第16話ノエルとレテ

「とーう」

とノエルと名乗る男は屋上からくるくる回転しながら着地をする。


「やぁー」

と女も地面に着地する。


ナイフを持った男たちも、ソフィアも突然現れたその男女にあっけにとられ呆然とする。そのなか1人だけは違った。

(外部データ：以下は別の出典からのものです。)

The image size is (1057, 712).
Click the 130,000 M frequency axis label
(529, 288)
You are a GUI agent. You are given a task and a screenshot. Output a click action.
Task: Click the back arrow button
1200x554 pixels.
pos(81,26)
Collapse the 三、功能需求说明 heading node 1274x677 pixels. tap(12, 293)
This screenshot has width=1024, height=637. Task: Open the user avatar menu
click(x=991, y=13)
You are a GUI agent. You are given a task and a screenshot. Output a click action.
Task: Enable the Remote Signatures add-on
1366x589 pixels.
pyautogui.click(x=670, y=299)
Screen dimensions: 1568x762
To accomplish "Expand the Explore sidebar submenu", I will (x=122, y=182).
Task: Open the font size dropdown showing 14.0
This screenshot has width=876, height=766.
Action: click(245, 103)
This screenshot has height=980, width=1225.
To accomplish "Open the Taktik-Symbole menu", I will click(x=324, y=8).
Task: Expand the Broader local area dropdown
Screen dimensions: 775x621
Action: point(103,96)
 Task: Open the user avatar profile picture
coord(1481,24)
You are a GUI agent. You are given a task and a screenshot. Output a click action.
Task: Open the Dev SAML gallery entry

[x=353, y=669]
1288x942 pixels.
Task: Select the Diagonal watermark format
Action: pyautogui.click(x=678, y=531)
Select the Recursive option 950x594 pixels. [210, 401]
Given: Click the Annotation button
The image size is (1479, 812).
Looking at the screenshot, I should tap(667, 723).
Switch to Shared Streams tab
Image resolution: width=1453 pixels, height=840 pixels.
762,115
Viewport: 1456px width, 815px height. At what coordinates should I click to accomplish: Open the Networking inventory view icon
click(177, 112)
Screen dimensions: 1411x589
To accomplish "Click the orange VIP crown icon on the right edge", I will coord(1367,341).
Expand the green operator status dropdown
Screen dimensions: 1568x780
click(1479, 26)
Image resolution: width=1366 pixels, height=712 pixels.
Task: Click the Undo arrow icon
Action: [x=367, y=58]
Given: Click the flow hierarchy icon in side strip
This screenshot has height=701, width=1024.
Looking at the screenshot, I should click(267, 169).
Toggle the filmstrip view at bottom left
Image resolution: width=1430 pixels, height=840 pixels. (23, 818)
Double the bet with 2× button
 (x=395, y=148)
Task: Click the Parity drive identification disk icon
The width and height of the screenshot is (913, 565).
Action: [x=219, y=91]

「ノエル!それにレテ!…お前らなんでもう王都にいやがんだ?早すぎるだろう?」

ギルボアはそう呼びかけると、ノエルとレテと呼ばれた黒髪ボブヘアーの女は口を開く。


「やーやー、ひさしぶりだね、タイチョーさん。はやすぎるって?そりゃいまのじだい、てがみなんてすぐつくよー。じょうききかんしゃであっというまさー!」

ノエルはにこにこしながら答える。


「レテ、手紙、読めなかった。けど、ギルボア、絵送ってくれた、だからわかった。ノエル、言う通り、今の時代、蒸気機関車、はやい」

レテと呼ばれた女は片言で話している。


「なるどな、いやぁそんなにはえーとは思わなかったぜ。正直もっとかかると思ってたぞ」

ギルボアはのんきそうに答える。と裾を引っ張られソフィアに説明を求められた。


「あぁ悪かったななんの説明もせずに…。こいつらが例の助っ人さ、こっちのにこやかなのがノエル。で、こっちはレテ」

手をまじえながらソフィアに説明していく。ギルボアの話によると、彼らは昔からの仲間だそうだ。しかしながら彼らの年齢はどう見てもソフィアより幾つか上にしか見えなくそのことを聞くと

「あぁ、たしか…」

ギルボアは思い出そうとするが、思い出すのに時間がかかると思ったのか、ノエルが答える。


「ぼくは10さいのころにタイチョーさんにであったからねー。いまは23だよー!」


「レテ、何歳?」

レテはギルボアにそう聞く。


「そうだなぁ。お前は自分の歳知らねぇもんな。ノエルと同じくらいじゃねーか?」


「そう、なら、ノエル、殺す」

言葉とほぼ同時にレテは裏拳をノエルの腹に叩き込もうとする。


「ななななんでそうなるのかなー?ぼくはまだまだいきたいよー!」

ノエルはにこやかに答えると、紙一重でレテの裏拳を避けた。





「てめーら!!あんま調子こいてっと、滅多刺しにすんぞ!?ああ!!?」

4人の和やかな会話を見ていた男たちがナイフを握りしめ、4人に向かって走り出す。


「せっかく、タイチョーさんにあえたんだから…。…邪魔するなよ」

ノエルは声のトーンを低くすると右手にコインを持ち

「さぁさぁ、トリックスターノエルのスーパーイリュージョンの始まり始まりー。さて、お客さん、さっそく第1問!いまからこのコインで僕はどうするでしょうかー?」

と問題を一人の男に出した。


「しるか!!さっさと死んでろ!」

と男がいうとナイフでノエルの顔面を斬り付けた。






「ざーんねーんでしたー!正解はー、ナイフを受け止める、でしたー!」

右手の人差し指と中指で挟んだコインでナイフを受け止め笑顔で正解発表するノエルはこうも言った。

「それではー、間違えたあなたには罰ゲームをさしあげまーす」

そう言うとノエルは大きくふわりとバック宙をし距離をとる。それと同時に先ほどまでノエルがいた位置のあいたスペースにレテがさっと入れ替わり

「レテ、強い」

といいながら腰を落として構えを作り、手甲をつけた拳を相手の腹に叩き込んだ。


ドゴッ!


激しく響き衝撃波であたりに風を巻き起こすと、男は地面に何度がぶつかりながら数十メートル飛ばされ口から泡を吐き倒れた。


その様子を見ていたもう一人の男は悲鳴をあげながら逃げ出してしまった。


「逃げ出すならはじめっからつっかかってくんじゃねーよ」

ギルボアはそう愚痴をもらすと、気持ちを切り替え


「よっしゃ、ソフィア、今度こそいこうか」


「はい!」








ノエルとレテという仲間を加え飛空挺門を目指し歩き始めた。